07 de julho de 2026
Geral

Saúde

Erika de Lima
| Tempo de leitura: 2 min

Assembléia permanente no Lauro tem boa receptividade

Texto: Erika de Lima

A assembléia permanente realizada pelo Sindicato dos Trabalhadores Públicos da Saúde no Estado de São Paulo

(SindSaúde) ontem, pela manhã, no hospital Lauro de Souza Lima foi revertida em uma reunião construtiva, tendo a participação de mais de 50 funcionários.

O número de participantes não foi tão grande porque muitos ainda não haviam sido avisados, afirma a representante do comando de greve da regional de Bauru, Iraci Borges Pereira Luz.

Segundo Iraci, a assembléia permanente já havia conseguido levantar algumas questões internas, que estavam atrapalhando o andamento do trabalho. "Nós ficamos muito satisfeitos com esse primeiro dia, principalmente pela forma com que a reunião foi encaminhada", afirma.
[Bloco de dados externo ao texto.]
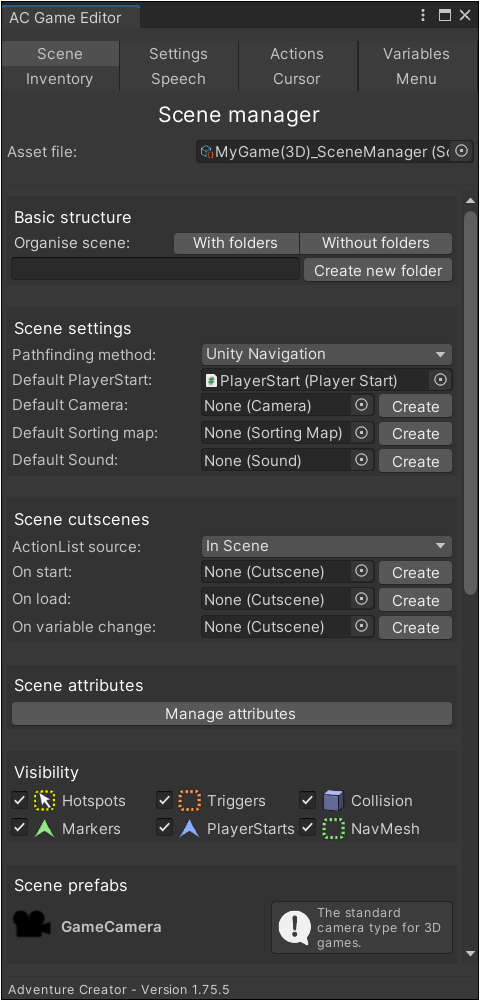480x1001 pixels.
Task: Open object picker for Default PlayerStart
Action: click(x=440, y=380)
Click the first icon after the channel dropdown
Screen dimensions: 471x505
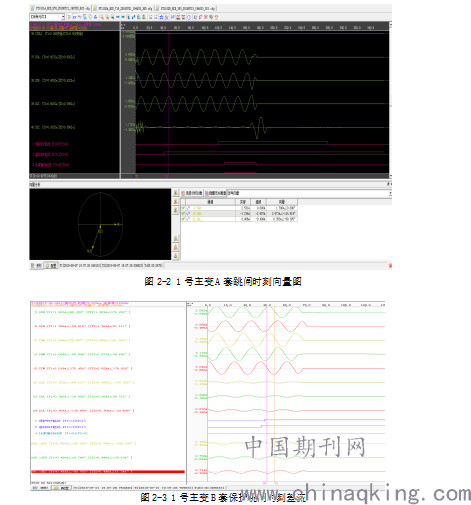69,17
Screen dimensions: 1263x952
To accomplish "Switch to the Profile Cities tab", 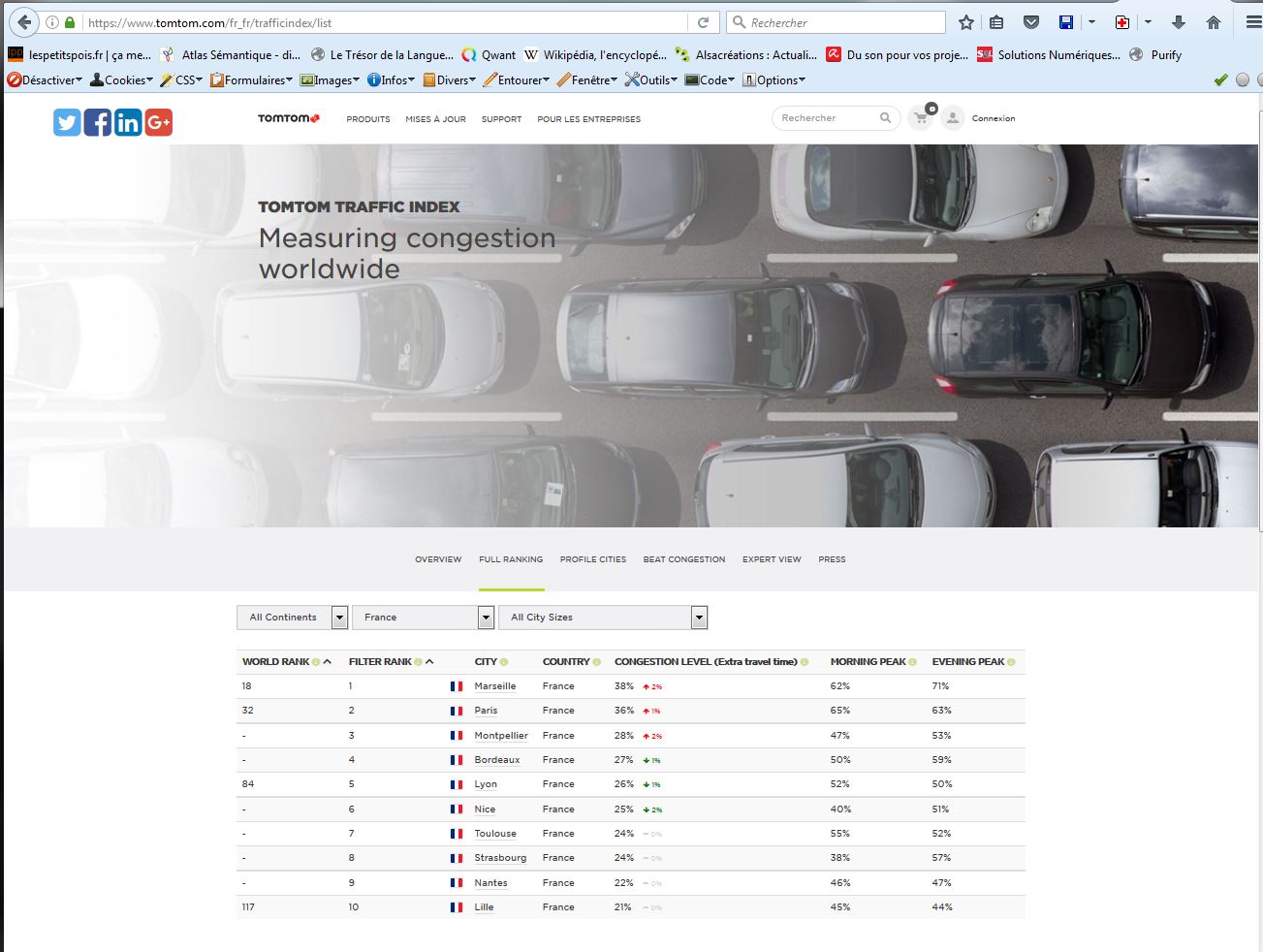I will pyautogui.click(x=592, y=559).
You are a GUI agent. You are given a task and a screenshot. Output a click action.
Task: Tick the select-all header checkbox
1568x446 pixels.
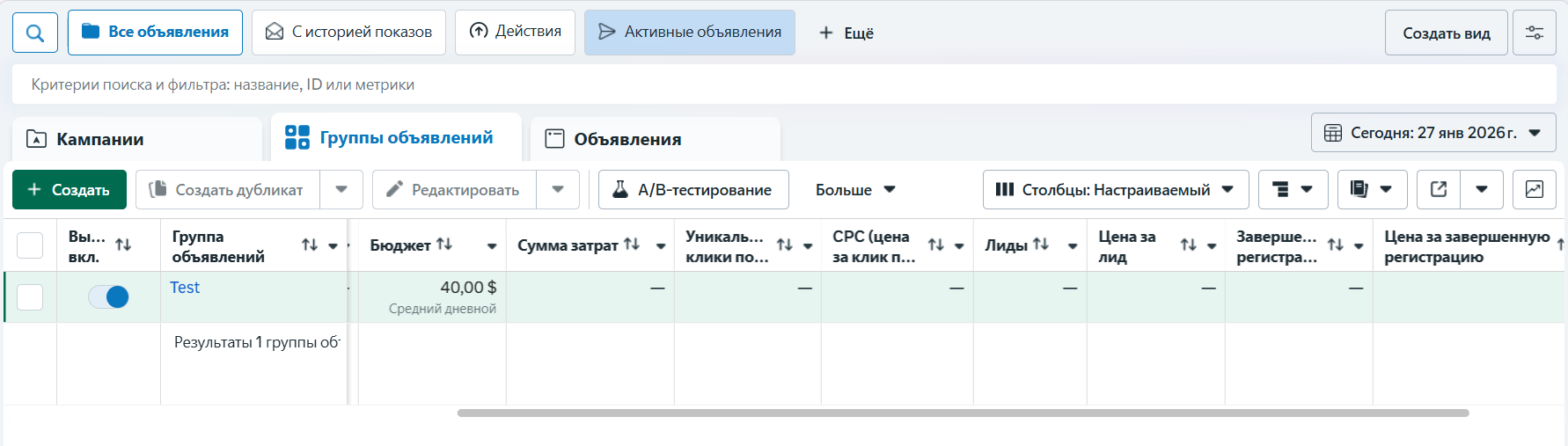(30, 245)
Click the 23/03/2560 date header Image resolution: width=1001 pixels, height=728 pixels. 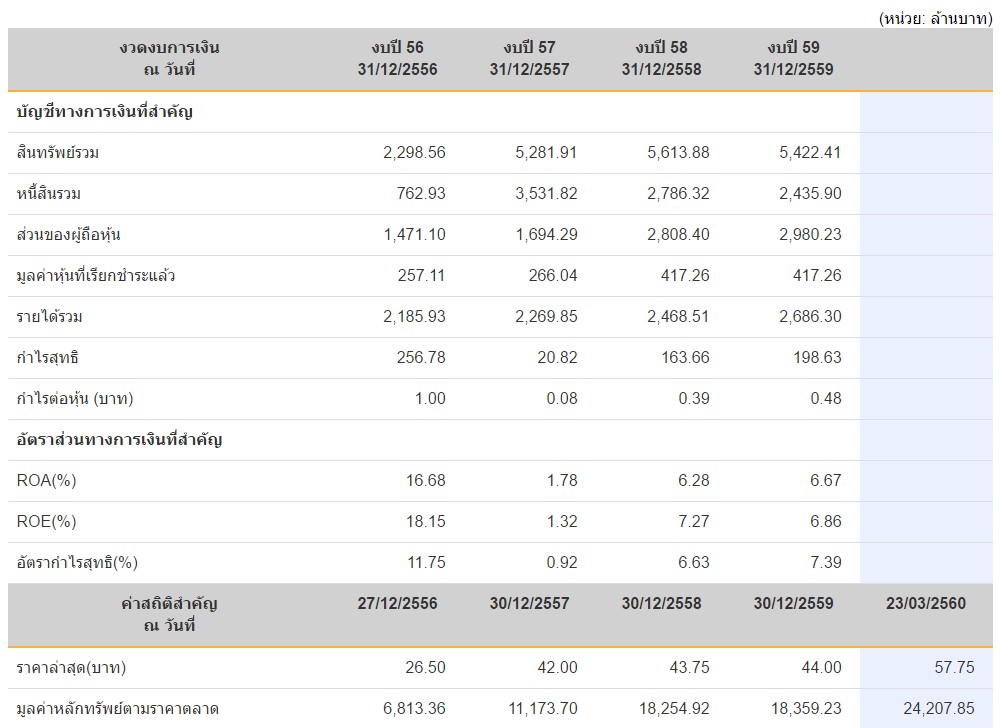(926, 604)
Foram formadas algumas comissões para percorrer os diversos setores do hospital e convidar mais funcionários para participar da assembléia. De acordo com Iraci, os grevistas discutiram sobre algumas situações que ocorriam internamente e também sobre o corte de passes para aqueles que faltarem por algum motivo no trabalho. "Foi muito positiva a reunião porque as pessoas deram outra visão ao movimento. Até houve interesse de funcionários que não haviam aderido

à greve, mas que acabaram participando do debate", relata.

A diretoria do hospital, mesmo sendo vista como representante do governo, não puniu ninguém. "Não queremos atrito com nenhum órgão do governo, apenas pretendemos negociar nosso reajuste", ressalta a representante do comando de greve.
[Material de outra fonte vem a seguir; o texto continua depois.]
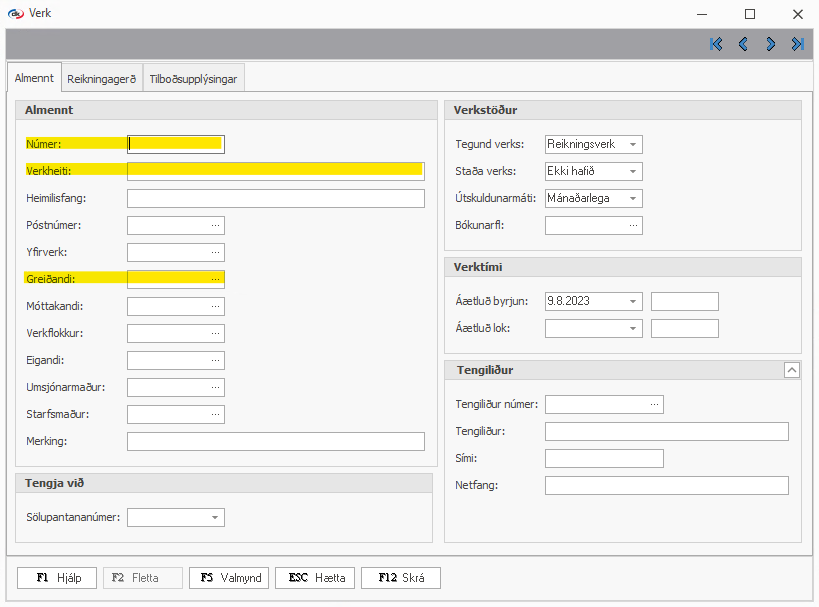The width and height of the screenshot is (819, 607).
Task: Open the Póstnúmer lookup ellipsis
Action: (214, 225)
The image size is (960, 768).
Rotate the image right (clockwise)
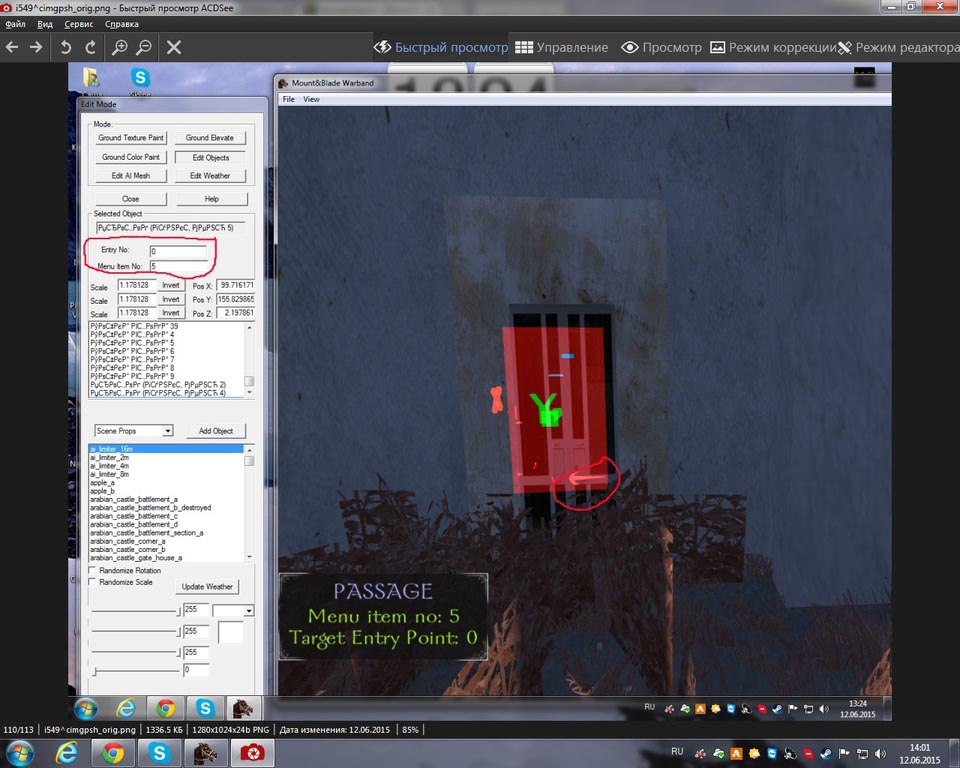click(x=91, y=47)
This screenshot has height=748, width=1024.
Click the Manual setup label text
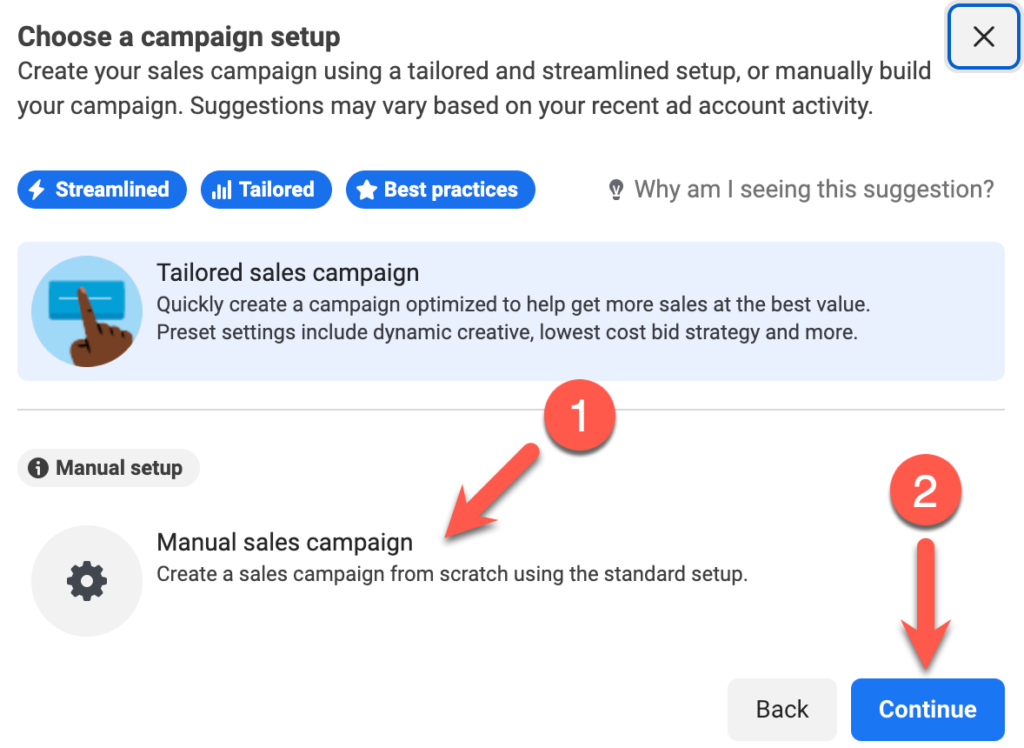click(119, 468)
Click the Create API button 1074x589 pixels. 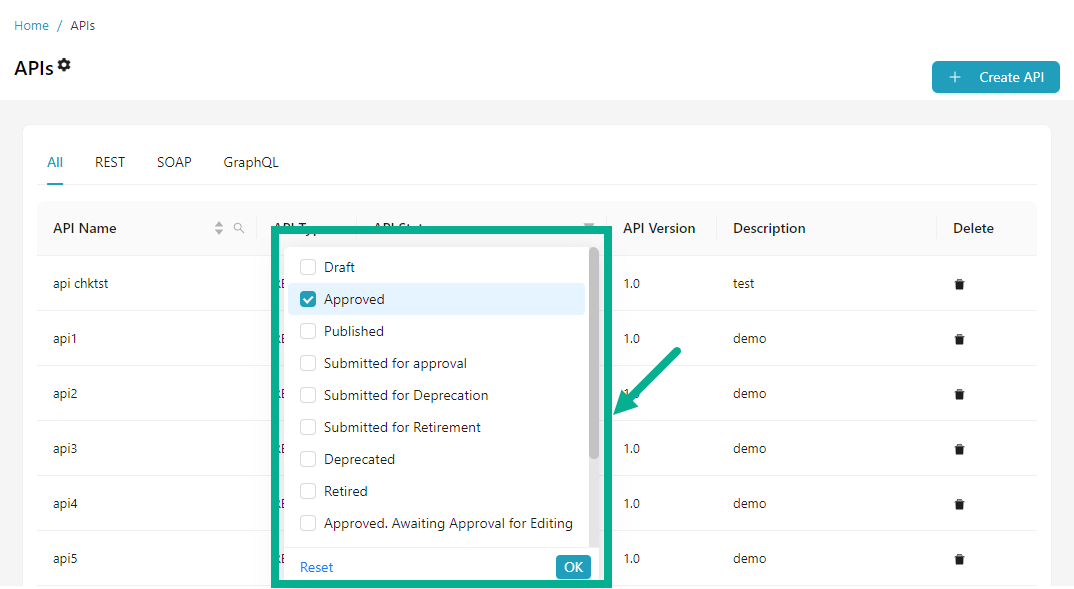tap(995, 77)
O registro da entrada e saída dos funcionários continua sendo feito.

O comando de greve continuará de prontidão até amanhã, dia decisivo, quando uma nova assembléia será realizada, às 9 horas, no hospital, para discutir o assunto inicial do movimento.

A categoria está reivindicando aumento salarial de 67,8%, piso de três salários mínimos, regulamentação da jornada semanal de 30 horas para os administrativos e carreira de apoio à pesquisa, distribuição igualitária do prêmio de incentivo para todos os trabalhadores e vale-refeição de R$ 8,40.

Hoje, pelo menos, um ônibus sairá do hospital para ir até o Museu de Arte de São Paulo (Masp), para o encontro de grande parte do funcionalismo público.

Errata

Na matéria intitulada "SindSaúde espera adesão de 100% do "Lauro" à greve", na edição de ontem, no sexto parágrafo houve um equívoco no que diz respeito à punição do hospital Lauro de Souza Lima. A instituição não estaria punindo aqueles que aderiram à greve, e a carta das diretorias técnicas dos hospitais já havia sido encaminhada independente da greve.

Nela constava que a diretoria iria cortar os passes de todos os funcionário que entrarem em férias, licença de saúde, faltas abonadas, justificadas, injustificas e doação de sangue. Esse é um procedimento que já existe e é adotado pelas instituições, e que segundo o SindSaúde, não é uma "prática" feita com todos os profissionais de saúde.

O que o SindSaúde quer, é que a lei seja igual para todos, tanto para aqueles que não têm um compromisso com o público quanto para os "compromissados".